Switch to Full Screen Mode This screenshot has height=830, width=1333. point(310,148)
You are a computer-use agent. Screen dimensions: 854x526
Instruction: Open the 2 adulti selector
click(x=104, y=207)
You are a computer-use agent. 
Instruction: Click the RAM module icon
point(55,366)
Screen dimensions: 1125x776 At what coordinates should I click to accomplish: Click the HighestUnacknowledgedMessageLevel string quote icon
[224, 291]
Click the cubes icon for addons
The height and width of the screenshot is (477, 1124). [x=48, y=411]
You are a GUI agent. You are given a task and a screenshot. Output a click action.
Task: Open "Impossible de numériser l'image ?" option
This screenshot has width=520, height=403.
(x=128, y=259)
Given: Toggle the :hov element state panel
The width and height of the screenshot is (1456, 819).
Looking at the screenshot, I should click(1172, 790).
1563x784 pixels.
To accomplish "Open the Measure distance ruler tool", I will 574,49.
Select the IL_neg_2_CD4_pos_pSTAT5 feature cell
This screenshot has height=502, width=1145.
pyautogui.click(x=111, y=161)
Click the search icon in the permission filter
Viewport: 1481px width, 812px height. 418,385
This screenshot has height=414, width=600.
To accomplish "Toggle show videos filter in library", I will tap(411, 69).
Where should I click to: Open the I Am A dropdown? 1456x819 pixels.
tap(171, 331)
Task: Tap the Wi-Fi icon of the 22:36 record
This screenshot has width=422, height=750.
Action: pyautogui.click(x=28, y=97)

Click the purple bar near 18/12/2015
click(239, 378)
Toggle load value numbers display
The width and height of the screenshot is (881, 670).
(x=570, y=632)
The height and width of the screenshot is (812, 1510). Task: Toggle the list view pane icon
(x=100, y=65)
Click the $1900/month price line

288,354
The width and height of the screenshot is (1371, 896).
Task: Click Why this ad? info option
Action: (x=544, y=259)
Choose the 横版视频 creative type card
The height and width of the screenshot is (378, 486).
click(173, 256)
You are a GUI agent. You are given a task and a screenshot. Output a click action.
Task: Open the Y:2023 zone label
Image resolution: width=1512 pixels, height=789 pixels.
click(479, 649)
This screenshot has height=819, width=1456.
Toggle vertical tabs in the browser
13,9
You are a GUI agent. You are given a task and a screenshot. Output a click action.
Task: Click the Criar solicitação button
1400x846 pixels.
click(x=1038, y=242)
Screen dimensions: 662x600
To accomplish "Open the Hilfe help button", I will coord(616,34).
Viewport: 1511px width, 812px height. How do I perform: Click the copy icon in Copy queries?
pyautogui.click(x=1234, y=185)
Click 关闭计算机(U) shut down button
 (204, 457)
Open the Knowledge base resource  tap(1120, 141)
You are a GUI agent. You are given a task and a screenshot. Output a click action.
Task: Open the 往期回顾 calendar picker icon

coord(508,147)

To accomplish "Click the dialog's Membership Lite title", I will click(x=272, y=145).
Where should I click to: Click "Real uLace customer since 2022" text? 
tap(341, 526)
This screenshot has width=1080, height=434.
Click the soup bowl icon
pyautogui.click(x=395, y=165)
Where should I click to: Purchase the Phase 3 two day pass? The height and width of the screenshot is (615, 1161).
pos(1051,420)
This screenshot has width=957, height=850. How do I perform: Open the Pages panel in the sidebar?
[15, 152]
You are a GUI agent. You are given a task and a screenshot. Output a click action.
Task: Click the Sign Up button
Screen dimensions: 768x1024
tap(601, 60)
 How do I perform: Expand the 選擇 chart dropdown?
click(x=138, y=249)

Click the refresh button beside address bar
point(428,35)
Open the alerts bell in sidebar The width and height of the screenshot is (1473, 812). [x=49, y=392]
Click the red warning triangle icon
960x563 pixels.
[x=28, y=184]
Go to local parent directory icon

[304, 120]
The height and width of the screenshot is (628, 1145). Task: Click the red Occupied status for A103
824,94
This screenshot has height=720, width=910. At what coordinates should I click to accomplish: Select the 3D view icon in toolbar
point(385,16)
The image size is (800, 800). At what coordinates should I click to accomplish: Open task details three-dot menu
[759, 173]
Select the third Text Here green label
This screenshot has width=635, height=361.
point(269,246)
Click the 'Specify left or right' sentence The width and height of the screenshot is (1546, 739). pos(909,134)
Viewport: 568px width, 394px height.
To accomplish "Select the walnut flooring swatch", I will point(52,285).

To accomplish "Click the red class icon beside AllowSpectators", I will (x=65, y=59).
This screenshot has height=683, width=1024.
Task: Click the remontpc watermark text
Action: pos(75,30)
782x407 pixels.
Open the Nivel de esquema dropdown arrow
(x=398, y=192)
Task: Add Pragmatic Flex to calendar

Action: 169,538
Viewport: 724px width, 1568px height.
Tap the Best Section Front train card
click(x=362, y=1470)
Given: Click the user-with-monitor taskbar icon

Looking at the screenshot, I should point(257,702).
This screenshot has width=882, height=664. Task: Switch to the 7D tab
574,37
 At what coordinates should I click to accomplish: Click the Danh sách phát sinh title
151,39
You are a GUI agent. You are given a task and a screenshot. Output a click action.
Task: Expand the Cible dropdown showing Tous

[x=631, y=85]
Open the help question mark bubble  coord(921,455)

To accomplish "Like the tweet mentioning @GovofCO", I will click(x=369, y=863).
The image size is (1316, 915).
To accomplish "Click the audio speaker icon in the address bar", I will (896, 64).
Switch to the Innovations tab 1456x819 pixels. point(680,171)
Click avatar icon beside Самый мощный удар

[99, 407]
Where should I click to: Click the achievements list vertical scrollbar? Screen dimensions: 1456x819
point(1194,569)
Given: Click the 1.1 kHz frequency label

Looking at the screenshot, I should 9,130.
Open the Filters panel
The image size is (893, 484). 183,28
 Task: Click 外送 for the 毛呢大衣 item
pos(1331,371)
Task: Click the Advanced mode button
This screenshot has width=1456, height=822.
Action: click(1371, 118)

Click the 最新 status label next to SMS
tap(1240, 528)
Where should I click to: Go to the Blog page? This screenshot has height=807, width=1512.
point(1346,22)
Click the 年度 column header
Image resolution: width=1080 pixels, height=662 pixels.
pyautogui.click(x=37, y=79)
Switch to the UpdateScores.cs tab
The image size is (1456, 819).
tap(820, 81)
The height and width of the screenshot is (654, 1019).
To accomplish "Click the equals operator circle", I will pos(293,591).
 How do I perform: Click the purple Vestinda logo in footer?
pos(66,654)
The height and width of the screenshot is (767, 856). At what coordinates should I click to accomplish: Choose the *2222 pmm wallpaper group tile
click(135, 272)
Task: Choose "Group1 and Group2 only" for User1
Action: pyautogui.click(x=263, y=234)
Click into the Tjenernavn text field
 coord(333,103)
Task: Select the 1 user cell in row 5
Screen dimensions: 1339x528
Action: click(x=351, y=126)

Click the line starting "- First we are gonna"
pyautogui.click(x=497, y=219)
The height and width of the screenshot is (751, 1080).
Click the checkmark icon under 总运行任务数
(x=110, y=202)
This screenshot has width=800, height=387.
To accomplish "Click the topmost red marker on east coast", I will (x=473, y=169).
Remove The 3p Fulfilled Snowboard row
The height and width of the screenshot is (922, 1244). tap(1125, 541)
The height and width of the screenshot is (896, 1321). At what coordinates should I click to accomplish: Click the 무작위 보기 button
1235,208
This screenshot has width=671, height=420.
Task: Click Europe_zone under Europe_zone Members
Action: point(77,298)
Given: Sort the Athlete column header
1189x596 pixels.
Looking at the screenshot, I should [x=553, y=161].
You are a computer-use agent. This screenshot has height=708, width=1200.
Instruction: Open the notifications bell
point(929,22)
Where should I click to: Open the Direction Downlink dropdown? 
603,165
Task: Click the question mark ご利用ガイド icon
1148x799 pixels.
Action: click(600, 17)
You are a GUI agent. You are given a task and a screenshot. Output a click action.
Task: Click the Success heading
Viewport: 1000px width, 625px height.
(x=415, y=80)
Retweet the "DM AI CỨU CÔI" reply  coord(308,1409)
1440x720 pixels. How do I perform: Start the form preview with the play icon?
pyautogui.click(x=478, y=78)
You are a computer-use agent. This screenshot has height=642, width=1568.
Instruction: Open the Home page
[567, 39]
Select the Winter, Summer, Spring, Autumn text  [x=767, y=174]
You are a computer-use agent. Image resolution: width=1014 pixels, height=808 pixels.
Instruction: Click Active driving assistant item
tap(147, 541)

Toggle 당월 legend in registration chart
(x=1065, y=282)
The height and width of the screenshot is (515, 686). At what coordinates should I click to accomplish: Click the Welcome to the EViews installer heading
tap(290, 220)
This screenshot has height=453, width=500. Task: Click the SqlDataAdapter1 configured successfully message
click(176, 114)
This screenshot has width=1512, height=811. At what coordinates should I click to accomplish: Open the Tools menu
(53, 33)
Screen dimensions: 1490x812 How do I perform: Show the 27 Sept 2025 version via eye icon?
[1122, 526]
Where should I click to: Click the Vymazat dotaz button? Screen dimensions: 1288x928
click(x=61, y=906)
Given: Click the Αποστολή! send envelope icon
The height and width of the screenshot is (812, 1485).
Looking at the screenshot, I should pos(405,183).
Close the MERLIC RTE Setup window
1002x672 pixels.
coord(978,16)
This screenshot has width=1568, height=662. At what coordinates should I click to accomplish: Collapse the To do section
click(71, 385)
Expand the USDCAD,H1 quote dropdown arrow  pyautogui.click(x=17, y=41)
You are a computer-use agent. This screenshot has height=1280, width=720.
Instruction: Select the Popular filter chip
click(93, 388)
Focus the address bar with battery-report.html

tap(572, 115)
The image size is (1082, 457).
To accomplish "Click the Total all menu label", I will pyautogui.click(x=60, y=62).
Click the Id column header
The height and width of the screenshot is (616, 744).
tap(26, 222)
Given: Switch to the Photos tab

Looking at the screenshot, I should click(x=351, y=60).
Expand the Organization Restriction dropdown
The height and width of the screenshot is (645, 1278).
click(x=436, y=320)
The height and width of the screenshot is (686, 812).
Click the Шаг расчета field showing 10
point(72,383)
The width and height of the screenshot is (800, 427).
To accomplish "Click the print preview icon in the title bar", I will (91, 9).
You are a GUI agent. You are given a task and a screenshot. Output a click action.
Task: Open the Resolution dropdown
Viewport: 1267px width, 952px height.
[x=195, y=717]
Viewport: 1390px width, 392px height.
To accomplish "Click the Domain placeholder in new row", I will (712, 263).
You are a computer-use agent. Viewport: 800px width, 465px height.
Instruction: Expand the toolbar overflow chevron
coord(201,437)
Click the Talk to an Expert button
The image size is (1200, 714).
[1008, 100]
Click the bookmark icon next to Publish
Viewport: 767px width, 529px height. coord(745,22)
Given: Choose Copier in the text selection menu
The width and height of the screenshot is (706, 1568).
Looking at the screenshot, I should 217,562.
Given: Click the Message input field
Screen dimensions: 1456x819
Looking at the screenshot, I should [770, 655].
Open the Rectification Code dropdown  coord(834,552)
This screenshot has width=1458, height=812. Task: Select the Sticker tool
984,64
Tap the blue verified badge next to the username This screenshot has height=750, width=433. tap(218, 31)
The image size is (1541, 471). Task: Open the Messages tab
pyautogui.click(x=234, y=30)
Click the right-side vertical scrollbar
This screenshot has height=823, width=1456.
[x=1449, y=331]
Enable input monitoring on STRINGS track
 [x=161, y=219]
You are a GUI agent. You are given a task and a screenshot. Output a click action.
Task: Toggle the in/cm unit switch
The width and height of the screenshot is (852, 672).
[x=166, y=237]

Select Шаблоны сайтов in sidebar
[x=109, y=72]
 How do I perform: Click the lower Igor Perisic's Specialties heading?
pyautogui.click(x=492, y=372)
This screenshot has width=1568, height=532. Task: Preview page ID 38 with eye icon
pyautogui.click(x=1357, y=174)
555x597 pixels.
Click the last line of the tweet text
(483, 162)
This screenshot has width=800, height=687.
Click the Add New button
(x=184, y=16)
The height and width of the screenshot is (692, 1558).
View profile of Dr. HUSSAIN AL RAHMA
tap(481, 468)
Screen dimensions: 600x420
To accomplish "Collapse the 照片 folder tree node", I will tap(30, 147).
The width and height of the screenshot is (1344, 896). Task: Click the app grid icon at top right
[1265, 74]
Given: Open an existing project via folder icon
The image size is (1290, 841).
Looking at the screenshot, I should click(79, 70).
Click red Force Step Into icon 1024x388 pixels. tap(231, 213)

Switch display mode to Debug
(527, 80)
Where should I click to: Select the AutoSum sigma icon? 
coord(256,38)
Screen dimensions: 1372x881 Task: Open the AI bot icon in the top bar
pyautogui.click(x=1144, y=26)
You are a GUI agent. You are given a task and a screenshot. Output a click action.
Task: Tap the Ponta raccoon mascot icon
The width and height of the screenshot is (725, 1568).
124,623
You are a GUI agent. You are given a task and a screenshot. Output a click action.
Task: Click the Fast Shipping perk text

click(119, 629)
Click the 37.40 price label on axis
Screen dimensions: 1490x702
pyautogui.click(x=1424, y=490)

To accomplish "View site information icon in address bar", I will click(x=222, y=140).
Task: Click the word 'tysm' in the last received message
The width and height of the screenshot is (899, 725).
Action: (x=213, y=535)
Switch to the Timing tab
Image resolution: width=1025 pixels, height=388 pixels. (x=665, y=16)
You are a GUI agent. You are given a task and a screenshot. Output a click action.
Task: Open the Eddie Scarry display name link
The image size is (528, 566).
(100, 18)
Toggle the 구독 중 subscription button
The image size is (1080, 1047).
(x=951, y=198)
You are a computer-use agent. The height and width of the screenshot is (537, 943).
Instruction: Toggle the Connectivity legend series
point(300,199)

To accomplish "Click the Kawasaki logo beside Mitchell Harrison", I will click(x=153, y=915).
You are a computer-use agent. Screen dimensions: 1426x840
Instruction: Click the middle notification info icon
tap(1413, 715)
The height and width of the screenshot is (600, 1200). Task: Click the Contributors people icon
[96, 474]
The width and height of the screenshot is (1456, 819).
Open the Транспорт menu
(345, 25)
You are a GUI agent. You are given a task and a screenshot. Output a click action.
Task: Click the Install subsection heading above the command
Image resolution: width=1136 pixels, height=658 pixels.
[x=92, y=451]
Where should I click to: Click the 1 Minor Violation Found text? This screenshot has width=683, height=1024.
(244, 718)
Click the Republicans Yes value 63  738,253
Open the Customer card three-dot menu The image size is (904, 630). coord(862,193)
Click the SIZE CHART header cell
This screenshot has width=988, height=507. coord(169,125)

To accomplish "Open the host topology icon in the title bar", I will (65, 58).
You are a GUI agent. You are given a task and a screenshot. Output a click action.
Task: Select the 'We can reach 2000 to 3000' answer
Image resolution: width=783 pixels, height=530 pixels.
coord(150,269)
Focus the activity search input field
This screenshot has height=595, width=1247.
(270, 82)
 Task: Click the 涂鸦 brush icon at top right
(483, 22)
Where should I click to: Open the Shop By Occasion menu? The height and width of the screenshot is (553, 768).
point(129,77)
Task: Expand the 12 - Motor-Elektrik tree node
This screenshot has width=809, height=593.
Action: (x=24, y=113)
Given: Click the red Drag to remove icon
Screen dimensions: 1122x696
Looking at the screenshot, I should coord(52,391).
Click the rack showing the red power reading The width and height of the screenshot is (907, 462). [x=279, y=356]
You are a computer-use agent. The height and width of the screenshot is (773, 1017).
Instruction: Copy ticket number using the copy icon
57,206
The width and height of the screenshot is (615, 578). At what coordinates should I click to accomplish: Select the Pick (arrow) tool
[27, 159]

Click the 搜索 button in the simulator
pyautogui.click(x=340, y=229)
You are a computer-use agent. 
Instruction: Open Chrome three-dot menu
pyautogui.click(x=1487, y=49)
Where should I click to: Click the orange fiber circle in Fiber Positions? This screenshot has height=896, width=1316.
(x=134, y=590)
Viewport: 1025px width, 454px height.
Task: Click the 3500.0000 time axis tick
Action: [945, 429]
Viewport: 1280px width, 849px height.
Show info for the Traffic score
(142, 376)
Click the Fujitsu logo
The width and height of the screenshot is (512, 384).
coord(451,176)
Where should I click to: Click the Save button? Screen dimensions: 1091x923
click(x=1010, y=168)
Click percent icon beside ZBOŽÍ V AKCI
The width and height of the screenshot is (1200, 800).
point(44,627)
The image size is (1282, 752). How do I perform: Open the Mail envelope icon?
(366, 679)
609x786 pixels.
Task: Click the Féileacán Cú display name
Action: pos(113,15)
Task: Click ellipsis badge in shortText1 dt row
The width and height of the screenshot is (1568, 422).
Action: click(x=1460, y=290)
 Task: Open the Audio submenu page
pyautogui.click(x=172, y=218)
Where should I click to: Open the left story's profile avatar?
^^^^
▸ **What the task requires**
Rewrite only the part of the listing beginning at the line containing "Screen dimensions: 600x420" and continuing through the line containing "click(119, 629)", replacing "icon" with "symbol" and leaving all other text unchanged.

▸ **Reply to the task**
Screen dimensions: 600x420
To accomplish "Collapse the 照片 folder tree node", I will tap(30, 147).
The width and height of the screenshot is (1344, 896). Task: Click the app grid symbol at top right
[1265, 74]
Given: Open an existing project via folder symbol
The image size is (1290, 841).
Looking at the screenshot, I should click(79, 70).
Click red Force Step Into symbol 1024x388 pixels. tap(231, 213)

Switch display mode to Debug
(527, 80)
Where should I click to: Select the AutoSum sigma symbol? 
coord(256,38)
Screen dimensions: 1372x881 Task: Open the AI bot symbol in the top bar
pyautogui.click(x=1144, y=26)
You are a GUI agent. You are given a task and a screenshot. Output a click action.
Task: Tap the Ponta raccoon mascot symbol
The width and height of the screenshot is (725, 1568).
124,623
You are a GUI agent. You are given a task and a screenshot. Output a click action.
Task: Click the Fast Shipping perk text

click(119, 629)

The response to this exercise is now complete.